仮想世界の創造主と少女

@nightec

第1話 /* プロローグ */

 夢の中で、昔読んだ本を思い出した。とりわけ、人生のタメになるありがたいお言葉が書き連ねられているわけでもなく、単なる夢物語を、非現実を書き連ねているだけの娯楽でもなく、どこかわずかな現実味を帯びた夢が書かれた本だった。

 内容はこうだ。

『夢を見ていた少年が、そこで出会った不思議な少女に手を引かれて街や森をただただ歩き、最後に星空を眺めたところで目が覚めてしまい現実に連れ戻される話』だ。こうして書いてみるとどうにも現実味があるようには思えないのだけれど、その時の自分は言葉にできない感覚と現実味に襲われていた。

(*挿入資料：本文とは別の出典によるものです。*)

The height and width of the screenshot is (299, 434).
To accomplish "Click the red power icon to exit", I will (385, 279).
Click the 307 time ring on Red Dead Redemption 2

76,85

 未だ夢見心地のままソファーから体を起こす。ソファーはベッド代わりに使うにはあまり横幅がないせいで頭と足がそれぞれ両方の肘掛けに乗るので体が痛い。ぐちゃぐちゃに散らかった自室で机へと向かい着替えもせずに作業を再開する。

 しばらくすると部屋のドアをノックする音が聞こえるが反応するのが億劫になり無視を決め込む。

「せんせー、入りますよー」

という元気の良い声をキーボードのタイプする音しかしない部屋に響かせて一人の青年がやってきた。

「また散らかして。どうして一週間もしないうちにゴミ屋敷になるんですか先生」と呆れられる。

「別に片してくれとは言っていない。とゆうより作業の邪魔になるからどこかへ行ってくれ」

そう適当にあしらうと彼は深々とため息をついた。

「それじゃ、先生に前頼まれていたモノは要らないようですから処分しておきますね」

そんな物騒な言葉が聞こえてしまったら反応せざるを得ない。面倒だがきっと自分は何かを頼んでいたのだろう。何を頼んでいたのかは思い出せないがたしかに頼んだ記憶がある。振り返ると青年はUSBメモリをポケットにしまう寸前だ。

 頼みごとの内容を思い出したのでちょっと待ったと声をかける。

「そういえば、君には政府が提供している人間のデータをまとめてもらったんだったな。すっかり忘れていた」

 僕が今研究、もとい仕事で作成しているのは自身で開発したスナップショットとして政府に現在提供している現実シミュレーティングソフト、《セカンド》である。《セカンド》では現実の物理法則を演算しているだけではない。物理演算シミュレーターならいくばかか昔にすでに作成されている。この自身の開発したシミュレーターは何が違うのかというと現実を『人や動物などの行動の予測までしかできないもの』も含めてシミュレートするところである。

 そこで使用する人間の傾向やその他名前のリストや命名規則のようなものなどありとあらゆる人間に関するデータをまとめられたデータがあまりにもぐちゃぐちゃだったので整理が大好きのようである彼にデータをフォルダに分けたりなどの作業を一週間前くらいに頼んでいたのだ。

「先生が思い出すなんて珍しいですね。本当にUSBを持ち帰ってネットの海にでも垂れ流してやろうかと思ってたのに残念です」

「それは本当にやめてくれ。そんな末恐ろしいことが行われる前に思い出せてよかった」

行政から頂いたそのデータは一般には公開されていないデータであるが故に彼にすら見せてもいいものかイマイチわからないところであるがそこは考えないでおく。

 USBを受け取り、作業に戻る。今日は講義もないので一日をひたすらに開発に費やすことを許されている。

 僕が作業を無言で初めたところでその青年は部屋から静かに出ていった。